In China, tuberculous pleurisy accounts for 49.8 % of extrapulmonary tuberculosis (EPTB) [1]. Pleural effusion occurs in nearly all tuberculous pleurisy patients, and tuberculous pleurisy is thus often termed tuberculous pleural effusion (TPE). Pleural effusion is not a specific sign of tuberculous pleurisy, and it can also be observed in patients with pneumonia, malignancy, and heart failure [2], [3]. Therefore, it is important to differentiate between TPE and non-TPE in patients with undiagnosed pleural effusion. The gold references for TPE are effusion Ziehl-Neelsen (ZN) staining, Mycobacterium tuberculosis (Mtb) culture, nucleic acid amplification tests (NAATs), and pleural biopsy [4]. However, these diagnostic tools have limitations. Although the specificities of ZN staining and Mtb culture are 100 %, their sensitivities are only 3 % and 18 %, respectively [3], [5]. Pleural biopsy has a high diagnostic yield but is invasive, and its accuracy is observer-dependent [6], [7], [8]. NAATs have specificities of nearly 100 %, but their sensitivities are only between 30 % and 50 % [9], [10], [11]. Effusion biomarkers are alternative diagnostic tools for TPE because of their low cost, short turnaround time, and less invasiveness [9]. Pleural adenosine deaminase (ADA) [12], [13], interferon-γ (IFN-γ) [14], interleukin-27 (IL-27) [15], and soluble interleukin-2 receptor (sIL-2R) [16] are the most widely-studied diagnostic biomarkers for TPE, but their sensitivities and specificities are not 100 %. Therefore, developing novel diagnostic biomarkers for TPE is necessary.

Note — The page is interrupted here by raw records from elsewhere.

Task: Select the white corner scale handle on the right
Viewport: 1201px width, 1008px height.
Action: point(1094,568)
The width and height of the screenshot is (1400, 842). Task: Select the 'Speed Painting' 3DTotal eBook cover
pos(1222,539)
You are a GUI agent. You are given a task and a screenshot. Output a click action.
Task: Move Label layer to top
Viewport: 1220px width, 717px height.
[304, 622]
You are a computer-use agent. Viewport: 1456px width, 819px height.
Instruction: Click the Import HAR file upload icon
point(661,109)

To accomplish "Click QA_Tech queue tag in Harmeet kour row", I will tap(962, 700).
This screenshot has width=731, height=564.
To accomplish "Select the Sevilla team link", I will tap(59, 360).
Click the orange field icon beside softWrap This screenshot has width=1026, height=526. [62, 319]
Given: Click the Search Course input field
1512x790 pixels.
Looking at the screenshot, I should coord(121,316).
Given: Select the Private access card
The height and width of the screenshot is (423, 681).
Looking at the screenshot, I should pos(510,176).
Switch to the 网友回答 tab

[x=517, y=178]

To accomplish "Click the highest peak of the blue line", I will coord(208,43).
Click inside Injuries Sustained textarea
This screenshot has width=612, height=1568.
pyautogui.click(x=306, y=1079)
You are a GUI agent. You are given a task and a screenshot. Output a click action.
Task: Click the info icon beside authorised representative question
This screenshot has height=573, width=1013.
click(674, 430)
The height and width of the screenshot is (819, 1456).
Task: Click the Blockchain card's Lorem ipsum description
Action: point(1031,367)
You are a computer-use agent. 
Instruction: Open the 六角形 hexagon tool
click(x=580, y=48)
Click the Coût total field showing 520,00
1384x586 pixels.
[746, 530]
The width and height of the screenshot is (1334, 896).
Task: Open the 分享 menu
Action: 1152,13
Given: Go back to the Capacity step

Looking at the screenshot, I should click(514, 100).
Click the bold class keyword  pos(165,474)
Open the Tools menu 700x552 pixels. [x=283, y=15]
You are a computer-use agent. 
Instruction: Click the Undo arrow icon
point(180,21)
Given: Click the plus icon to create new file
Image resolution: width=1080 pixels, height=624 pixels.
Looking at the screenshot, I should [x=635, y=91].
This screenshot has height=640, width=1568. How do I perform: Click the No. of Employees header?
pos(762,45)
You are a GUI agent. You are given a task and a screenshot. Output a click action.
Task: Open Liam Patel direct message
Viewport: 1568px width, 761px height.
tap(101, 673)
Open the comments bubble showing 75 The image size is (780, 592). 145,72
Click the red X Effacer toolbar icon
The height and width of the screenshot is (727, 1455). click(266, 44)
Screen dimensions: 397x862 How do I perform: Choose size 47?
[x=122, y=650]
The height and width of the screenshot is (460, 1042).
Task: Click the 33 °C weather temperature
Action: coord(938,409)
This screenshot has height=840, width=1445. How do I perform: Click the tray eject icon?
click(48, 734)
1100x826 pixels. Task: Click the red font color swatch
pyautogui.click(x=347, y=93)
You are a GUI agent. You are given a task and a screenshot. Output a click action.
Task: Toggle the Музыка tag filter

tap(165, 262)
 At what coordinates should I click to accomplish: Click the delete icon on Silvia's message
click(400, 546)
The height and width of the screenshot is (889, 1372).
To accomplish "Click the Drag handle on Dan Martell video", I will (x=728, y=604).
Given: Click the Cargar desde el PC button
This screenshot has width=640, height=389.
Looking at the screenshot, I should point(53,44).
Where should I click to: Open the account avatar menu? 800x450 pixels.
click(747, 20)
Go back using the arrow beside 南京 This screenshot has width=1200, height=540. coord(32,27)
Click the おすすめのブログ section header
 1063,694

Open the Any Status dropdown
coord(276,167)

The CXC chemokine receptor 3 (CXCR3) ligands include C-X-C motif chemokine ligand 9 (CXCL9), CXCL10, and CXCL11 [17], [18], [19]. They are chemotactic factors for type 1 T helper (Th1) cells [17], [18], [19]. CXCL10, also named interferon-gamma-induced protein of 10 kDa (IP-10), has been proven to be a useful diagnostic marker for TPE [20]. However, only one study has evaluated the diagnostic value of pleural CXCL9 and CXCL11 [21]. In addition, the factors affecting their diagnostic accuracy for TPE, the cellular origin, and the biological function of CXCL9 and CXCL11, remain unknown.

In this prospective study, we evaluated the diagnostic accuracy of CXCL9 and CXCL11 for TPE in two cohorts. We also investigated the factors affecting their diagnostic accuracy, and their cell origins and biological functions. We reported this work following the Standards for Reporting of Diagnostic Accuracy (STARD) statement [22].